(Texto selecionado)
-------------------------

Reflexões acerca da inviolabilidade da intimidade do lar
É inequívoco que o ato de obter imagem que viola o princípio da intimidade a partir da intromissão de terceiro no interior do lar, caracteriza intromissão externa que fere valor fundamental, ilicitude majorada em razão da indevida divulgação das imagens.
quinta-feira, 3 de setembro de 2020
Atualizado às 08:05
Neste contexto pandêmico em que as pessoas têm passado mais tempo dentro de suas casas, o jornal Folha de São Paulo, na data de 19/8/20, na coluna COTIDIANO, relata que vizinhos captaram a imagem de uma professora nua em seu apartamento e a divulgaram em redes sociais. A pessoa fotografada disse que, "estamos em período de isolamento, eu tomo sol e ando na minha casa de forma que eu quiser e que se sentiu constrangida ao descobrir que imagens suas em diferentes momentos circularam em grupos de WhatsApp". Concluiu em seu depoimento: "me senti mal, exposta, envergonhada. Não estou fazendo nada errado, nada que tenha a ver com ninguém". Para formalizar sua indignação registrou queixa no 23º Distrito Policial em São Paulo e divulgou o inteiro teor de tipos penais. Além deste fato, contratou advogada que aduziu: "a professora não estava expondo a sua nudez em espaço público e que ela foi fotografada por pessoas que, para verem o que estava acontecendo, precisavam estar ali bisbilhotando." As imagens foram captadas por pessoas que residem em prédios próximos ao do local em que foram obtidas. Diante do fato, resta indagar se ocorreu violação da intimidade da professora, dando ensejo ao pleito de reparação por danos morais.
O fato de captar a imagem de uma pessoa desnudada e expô-la à visualização nas redes sociais, sem a expressa autorização do seu titular, revela uma indiscutível violação de direito fundamental. Isto porque, a intimidade abrange um direito da pessoa se isolar do público e permanecer em seu "espaço reservado". Ao captar a imagem do interior da residência da pessoa, o ofensor incorreu em invasão da casa, que "é o asilo inviolável do indivíduo, ninguém nela podendo penetrar sem consentimento do morador...", segundo prescreve o artigo 5º, inciso XI da CF/88. De igual forma, possui eficácia imediata e horizontal o art. 5º, X, da CF, segundo o qual "são invioláveis a intimidade, a vida privada, a honra e a imagem das pessoas, assegurado o direito a indenização pelo dano material ou moral decorrente de sua violação". Portanto, a nenhuma pessoa é permitido penetrar na casa de outrem sem a expressa autorização do seu titular - embora a invasão, por parte do ofensor, não tenha sido física, não deixa de ter sido ilícita.

-------------------------

(Dados da tarefa)
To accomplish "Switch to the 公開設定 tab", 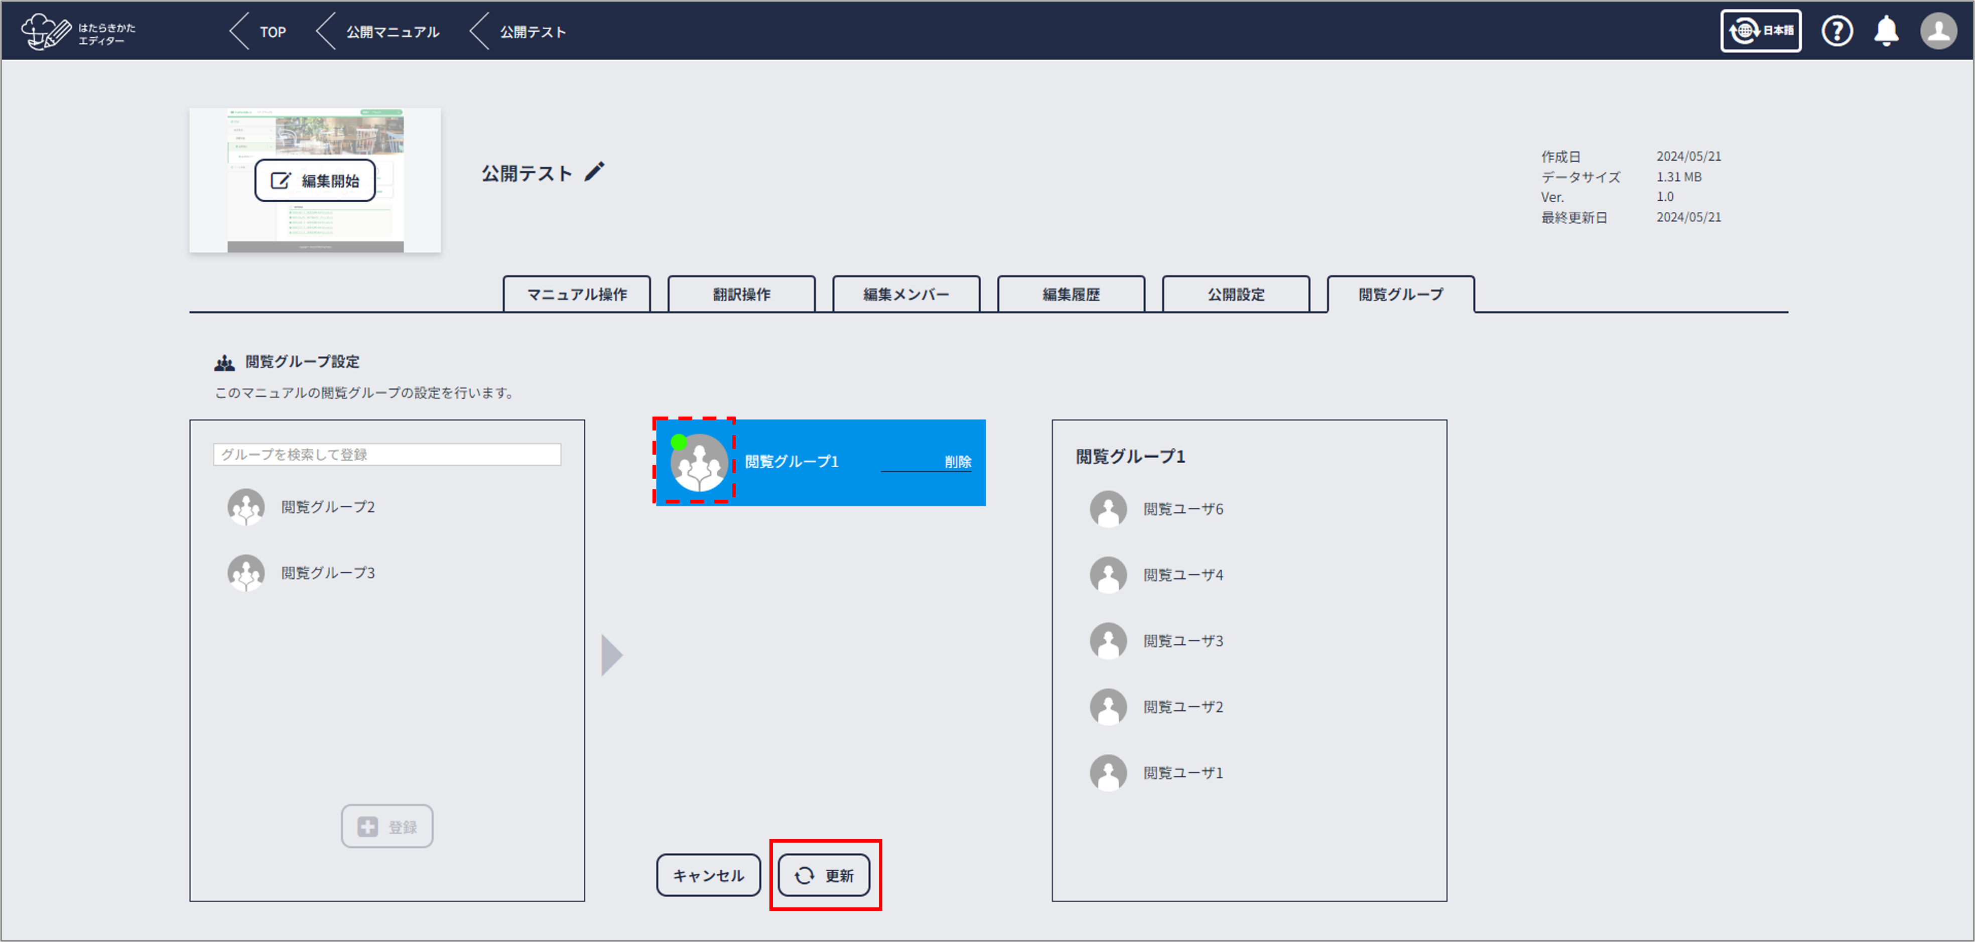I will [1235, 294].
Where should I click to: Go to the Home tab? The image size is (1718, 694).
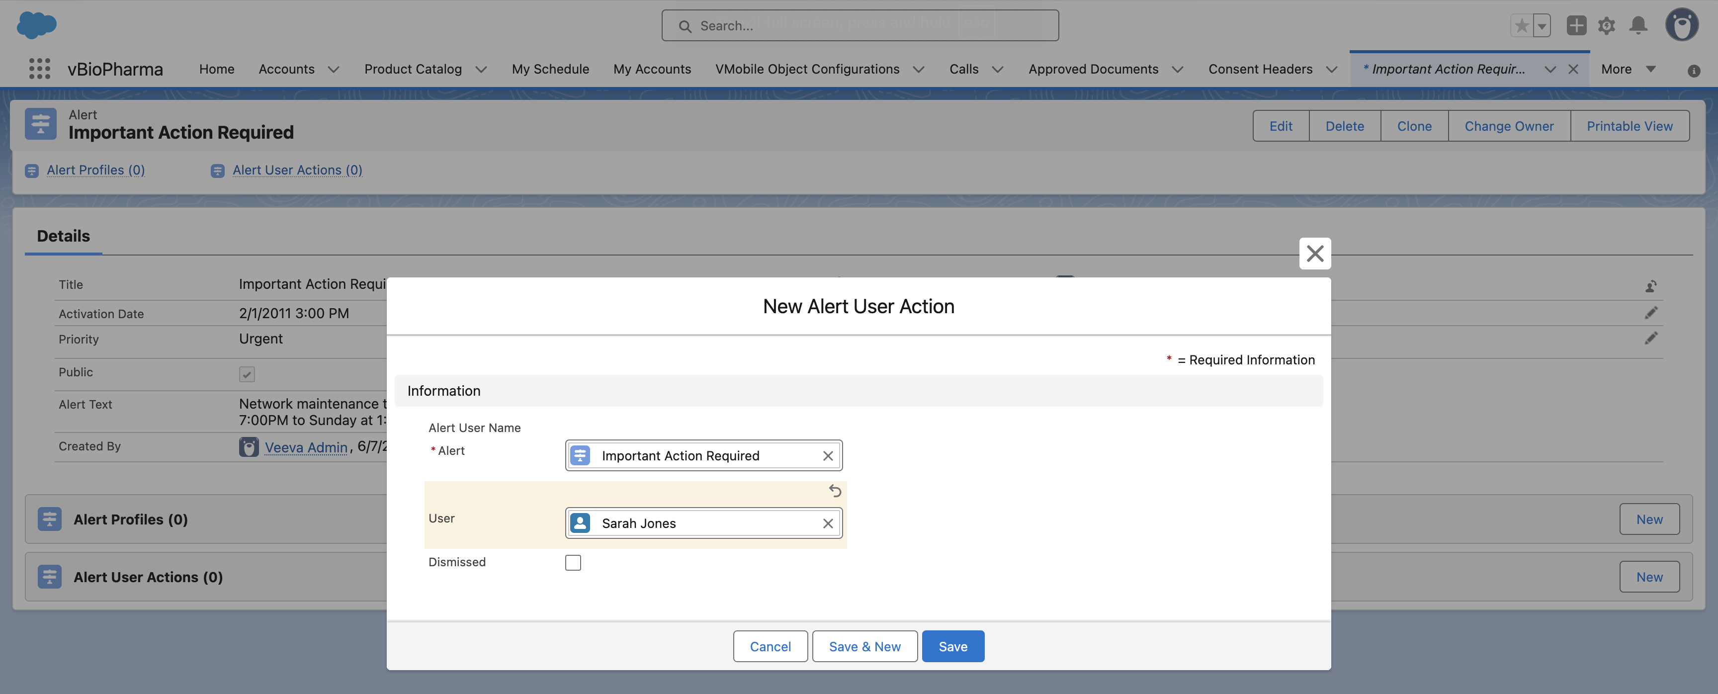pyautogui.click(x=217, y=69)
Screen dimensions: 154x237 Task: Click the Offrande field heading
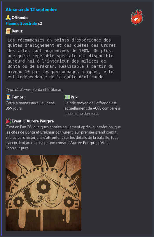click(20, 18)
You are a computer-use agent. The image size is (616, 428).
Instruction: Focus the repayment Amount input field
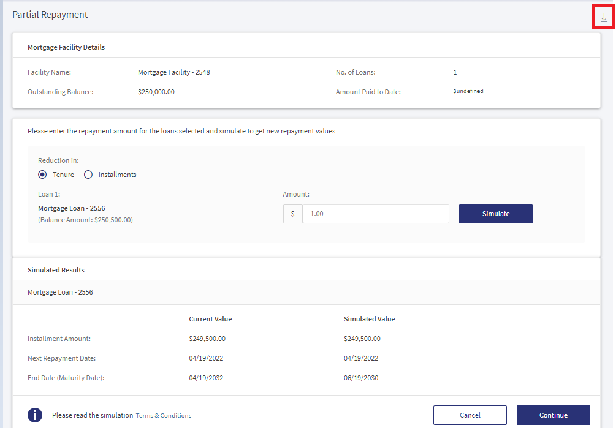376,214

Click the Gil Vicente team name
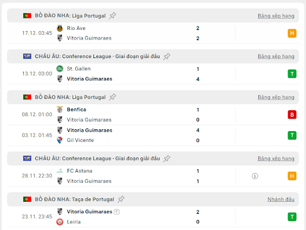tap(80, 140)
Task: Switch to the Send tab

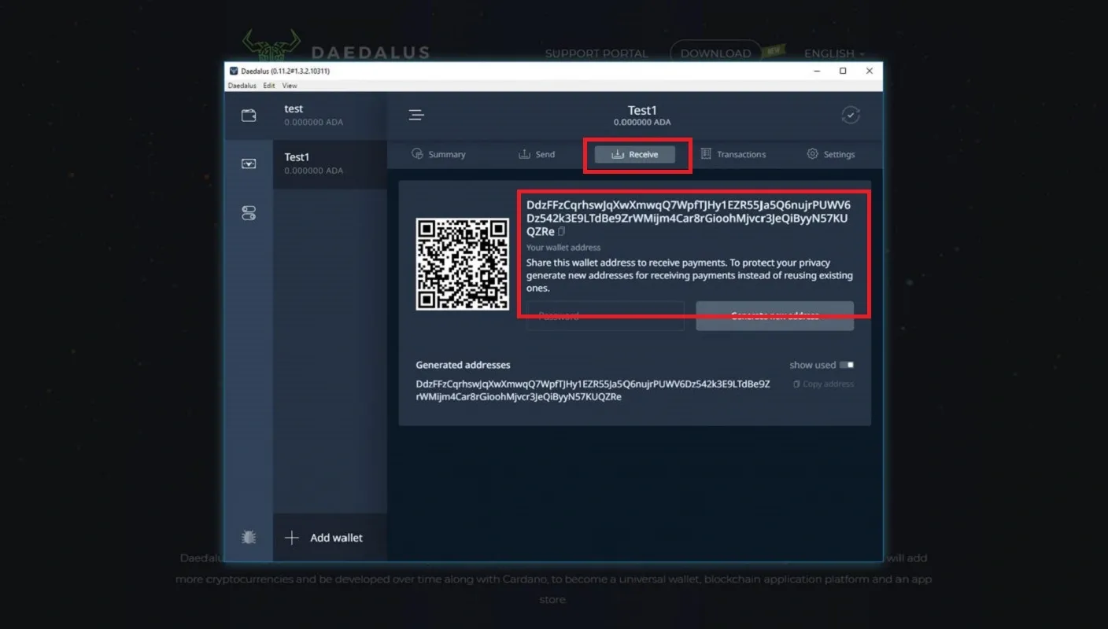Action: coord(537,155)
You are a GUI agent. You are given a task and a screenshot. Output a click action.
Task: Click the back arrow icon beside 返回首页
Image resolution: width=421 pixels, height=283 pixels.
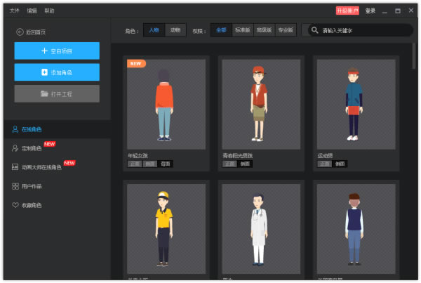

-------------------------

(Instrução 1)
Reproduza sem alterações o trecho do texto sobre a inviolabilidade do lar que começa em "Reflexões acerca da" e termina em "divulgação das imagens.".
(Instrução 2)
Liste, copiando-as na íntegra, todas as linhas dos registros que contêm a palavra "agent".

(Resposta do exercício 1)
Reflexões acerca da inviolabilidade da intimidade do lar
É inequívoco que o ato de obter imagem que viola o princípio da intimidade a partir da intromissão de terceiro no interior do lar, caracteriza intromissão externa que fere valor fundamental, ilicitude majorada em razão da indevida divulgação das imagens.

(Resposta do exercício 2)
You are a computer-use agent. The image size is (616, 428).
You are a GUI agent. You are given a task and a screenshot. Output a click action.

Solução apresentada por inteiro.